望月 鏡翠
2025-02-15 23:17:02
946文字
Public 日課
 

#1628 「瓜」「まじない」「明かり」

#毎日最低800文字のSSを書く/三題噺

 昼間の暑さがいつまでも抜けていかない夏の日、先生が井戸水でよく冷やした瓜を出してくれた。里はどこも乾いているのに、ここはいつまでも緑があって、水もよく冷えていた。
 仕事があるとはいえ、家にいるよりもよほど心地よく過ごすことができる環境だったので、時間が許す限りそこで過ごすようにしていた。
 食事も世話になっていたから、貧しい家からすればそうしておいた方が都合が良かったのだろう。黄色い皮をして、白い身をした見慣れぬ瓜は、包丁を入れた途端に、石の上にぽたぽたと果汁が落ちた。
 それを目にした途端に、口の中に涎が滲んだ。子供というのは際限なく遊び回る上に、いくら食べてもお腹が空くものだから、夕食のあとでも平気でおやつを食べられた。
 家で食べたら兄弟も家族もいるから、口に入るのは八分の一がせいぜいだろう。それを贅沢に半分も食べられた。夢のようだった。大人になったらやろうと思っていたことの一つが、もう叶ってしまった。
 ワタの部分が特に甘く、果肉の部分は喉の渇きを癒してくれた。種があっても気にならなかった。口の周りを汚しながら食べていると、先生は手拭いを二人の間において、隣でもう少しお行儀がよく綺麗に瓜を食べ始めた。
 匙を使って瓜を食べる人を、初めて見た。
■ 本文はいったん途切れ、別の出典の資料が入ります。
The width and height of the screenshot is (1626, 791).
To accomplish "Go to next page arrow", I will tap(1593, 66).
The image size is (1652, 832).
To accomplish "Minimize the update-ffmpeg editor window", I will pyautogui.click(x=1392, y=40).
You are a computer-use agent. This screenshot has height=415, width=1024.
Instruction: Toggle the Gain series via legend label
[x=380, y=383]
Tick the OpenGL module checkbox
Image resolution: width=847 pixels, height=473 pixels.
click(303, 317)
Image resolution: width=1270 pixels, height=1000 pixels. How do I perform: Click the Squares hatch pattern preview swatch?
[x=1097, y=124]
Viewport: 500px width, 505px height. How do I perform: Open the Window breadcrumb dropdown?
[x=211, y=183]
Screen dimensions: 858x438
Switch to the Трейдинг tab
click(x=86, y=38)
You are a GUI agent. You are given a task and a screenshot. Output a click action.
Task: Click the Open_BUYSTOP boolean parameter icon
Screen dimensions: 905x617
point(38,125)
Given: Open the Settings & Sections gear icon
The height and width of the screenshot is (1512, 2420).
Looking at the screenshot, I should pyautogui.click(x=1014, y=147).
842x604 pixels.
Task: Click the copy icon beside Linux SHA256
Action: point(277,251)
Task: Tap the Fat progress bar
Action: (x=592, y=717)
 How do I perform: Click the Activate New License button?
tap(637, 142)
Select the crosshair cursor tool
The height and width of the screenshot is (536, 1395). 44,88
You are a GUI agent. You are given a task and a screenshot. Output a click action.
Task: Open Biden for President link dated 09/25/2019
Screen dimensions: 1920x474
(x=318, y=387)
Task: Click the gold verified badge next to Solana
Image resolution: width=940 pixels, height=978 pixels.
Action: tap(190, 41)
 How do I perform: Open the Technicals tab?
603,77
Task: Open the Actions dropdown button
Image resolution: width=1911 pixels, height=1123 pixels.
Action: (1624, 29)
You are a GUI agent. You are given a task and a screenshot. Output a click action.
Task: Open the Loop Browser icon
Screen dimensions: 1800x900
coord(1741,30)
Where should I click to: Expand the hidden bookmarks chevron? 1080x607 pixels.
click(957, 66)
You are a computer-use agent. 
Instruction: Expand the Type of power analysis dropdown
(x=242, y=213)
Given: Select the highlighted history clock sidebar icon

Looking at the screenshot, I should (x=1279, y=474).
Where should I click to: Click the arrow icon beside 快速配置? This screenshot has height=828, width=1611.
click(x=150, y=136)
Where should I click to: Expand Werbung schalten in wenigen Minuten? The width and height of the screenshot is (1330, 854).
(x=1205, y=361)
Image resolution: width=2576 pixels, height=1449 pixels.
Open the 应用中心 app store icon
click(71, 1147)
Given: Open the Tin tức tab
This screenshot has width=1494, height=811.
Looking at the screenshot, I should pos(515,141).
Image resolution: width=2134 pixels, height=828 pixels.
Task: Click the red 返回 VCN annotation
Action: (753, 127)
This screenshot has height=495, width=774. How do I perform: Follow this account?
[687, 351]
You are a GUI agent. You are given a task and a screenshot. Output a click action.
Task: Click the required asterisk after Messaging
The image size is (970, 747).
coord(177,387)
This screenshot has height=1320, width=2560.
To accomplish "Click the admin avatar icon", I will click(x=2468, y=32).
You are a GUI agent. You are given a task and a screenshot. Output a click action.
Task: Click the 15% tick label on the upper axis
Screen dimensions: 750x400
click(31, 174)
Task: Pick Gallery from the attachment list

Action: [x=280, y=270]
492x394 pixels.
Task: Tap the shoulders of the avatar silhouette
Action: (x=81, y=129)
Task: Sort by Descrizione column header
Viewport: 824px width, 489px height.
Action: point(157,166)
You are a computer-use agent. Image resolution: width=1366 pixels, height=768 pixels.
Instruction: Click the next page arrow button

初めて見たけれど確かにあの食べ方だと汁をこぼさずに最後まで綺麗に食べられそうだ。
 齧り付いたときにこぼしてしまう果汁が勿体無い。貴重な甘みなのだ。
 先生の食べ方を見ていると、人がものを食べるところをじっと見つめるのは失礼ですよといい、そっと口から種を取り出してお皿の上に戻した。
 話題を逸らすように、先生は種を使った占いを教えてあげましょうかと言って、明かりを持ってきた。あくまで民間で信じられているおまじないの類なので、あまり信憑性はないのですが、辻占としては手軽に行うことができてちょうどいいですよ。
 先生はそう言って、種を器に入れて洗う。水を捨てたとき、器の底に残った形を見るのだという。茶葉でも同じことをやる地域があると教えてくれたのだが、茶葉は急須の中にあるもので、どうやったらそれの形を見ることができるのか、よくわからなかった。
 お茶や茶器の種類が違うのですよ、と先生は笑いながら教えてくれた。